Overwash events ̶ produced when hurricanes create storm surges that carry sand from the beach and dunes to the coastal wetlands ̶ are believed to be another way of finding evidence of past severe storms. To ascertain the accuracy of this record, what scientists refer to as its "preservation potential," the team compared a portion of the sediment cores they collected with contemporaneous tidal gauge records showing extreme high-water events.

The team located and dated eight cores with records of storm deposits, including one from Hurricane Sandy in 2012. They concluded that four samples showed evidence of storms occurring before the existence of tidal gauges, with the remaining four within the currency of modern tidal gauge records. The tidal records used were collected by some of the country's longest-operating instruments, both operating in the New York metropolitan area - one located off the coast of Sandy Hook, N.J. (operational since 1932), and the second in the waters near lower Manhattan, N.Y., known as the Battery (operational since 1920).

A core of sediment shows vestiges of past storms.
A core sample of salt marsh sediment shows vestiges of historic storms.

The sediment samples, made of cores eight feet deep, were collected from both peaty and sandy spots and analyzed for grain size, organic content, carbon isotopes and microfossil content. Such characteristics allowed the researchers to distinguish the sandy storm layers from background wetland sediments. They determined age through radiocarbon dating of woody plant material and concentrations of pollen and heavy metals in the sediment.

The oldest deposits included:

  • Overwash deposit #5, dated between 1874 and 1923, which corresponds with the Hurricane of 1938
  • Overwash deposit #6, 1773 - 1810, Hurricane of 1788
  • Overwash deposit #7, 1651 - 1731, Hurricane of 1693
  • Overwash deposit #8, 1584 - 1658, pre-historic storm (pre-dates all historical and instrumental records from the region)

The four newer deposits they collected mesh with tidal records of: Hurricane Sandy (2012); Nor'easter of 1953/Hurricane Donna (1960)/Ash Wednesday Nor'easter (1962); Nor'easter of 1950/Hurricane of 1944)/Hurricane of 1938; and Hurricane of 1944/Hurricane of 1938.

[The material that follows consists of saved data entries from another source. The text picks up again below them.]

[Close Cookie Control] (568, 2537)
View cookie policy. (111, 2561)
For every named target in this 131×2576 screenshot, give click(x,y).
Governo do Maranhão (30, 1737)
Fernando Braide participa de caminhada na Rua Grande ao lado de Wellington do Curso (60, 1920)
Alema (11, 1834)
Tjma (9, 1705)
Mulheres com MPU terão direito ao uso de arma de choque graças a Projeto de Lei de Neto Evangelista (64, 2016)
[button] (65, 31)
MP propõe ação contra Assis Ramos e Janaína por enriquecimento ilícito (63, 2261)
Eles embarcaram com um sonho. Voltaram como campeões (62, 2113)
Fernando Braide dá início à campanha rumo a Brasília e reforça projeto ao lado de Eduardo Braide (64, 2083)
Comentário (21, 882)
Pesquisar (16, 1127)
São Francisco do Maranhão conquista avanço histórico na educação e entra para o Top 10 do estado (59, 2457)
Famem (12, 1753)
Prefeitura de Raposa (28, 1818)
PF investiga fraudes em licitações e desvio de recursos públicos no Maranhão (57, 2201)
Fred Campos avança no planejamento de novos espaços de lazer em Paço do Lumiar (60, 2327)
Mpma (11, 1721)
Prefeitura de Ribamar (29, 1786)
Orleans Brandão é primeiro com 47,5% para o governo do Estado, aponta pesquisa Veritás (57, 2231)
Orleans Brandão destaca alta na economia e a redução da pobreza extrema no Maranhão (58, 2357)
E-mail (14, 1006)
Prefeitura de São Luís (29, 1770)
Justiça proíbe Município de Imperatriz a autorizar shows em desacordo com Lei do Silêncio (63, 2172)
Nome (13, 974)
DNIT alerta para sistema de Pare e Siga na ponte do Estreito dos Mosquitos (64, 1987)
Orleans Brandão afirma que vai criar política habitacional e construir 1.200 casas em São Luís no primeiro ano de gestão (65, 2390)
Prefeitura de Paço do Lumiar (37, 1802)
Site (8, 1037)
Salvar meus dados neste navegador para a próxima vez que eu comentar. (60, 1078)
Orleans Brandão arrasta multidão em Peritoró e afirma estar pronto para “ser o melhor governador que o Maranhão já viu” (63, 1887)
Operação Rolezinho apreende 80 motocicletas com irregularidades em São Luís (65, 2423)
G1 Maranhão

The scientists found that the four more modern sediment samples, while accurately capturing evidence of at least four extreme storm events, did not represent a complete record.

Both tidal gauges recorded some extreme water level events (defined as a 1 in 10 year event) that were not reflected in the sediments - the Sandy Hook gauge showed four additional events, and the New York gauge showed seven additional ones.

"What this tells us is that we know these sediment records can be used to reconstruct past storm histories, but not to the resolution of instrumental records like tide gauges," said Robert Kopp, a co-author on the study, a distinguished professor in the Department of Earth and Planetary Sciences and director of the Megalopolitan Coastal Transformation Hub (MACH). "These records allow us to look much further back in time, and we just have to acknowledge that they don't capture every extreme storm that makes landfall."

The findings also provide fodder for further investigations.

"This will allow us to make better hypotheses and improve our understanding of how storm frequencies may be impacted by other climate variables and what that means for future storm frequency under a changing climate," Joyse said. "It also allows us to ask new questions: Why do some storms get preserved by the sediment record and not others? How does the probability of a storm being preserved change with time?"

Linda Godfrey, an associate research professor in the Department of Earth and Planetary Sciences in the Rutgers School of Arts and Sciences, also co-authored the study.

Other scientists on the study included: Jennifer Walker of Rowan University, Margaret Christie of McDaniel College; D. Reide Corbett of East Carolina University; and Timothy Shaw and Benjamin Horton of Nanyang Technological University in Singapore.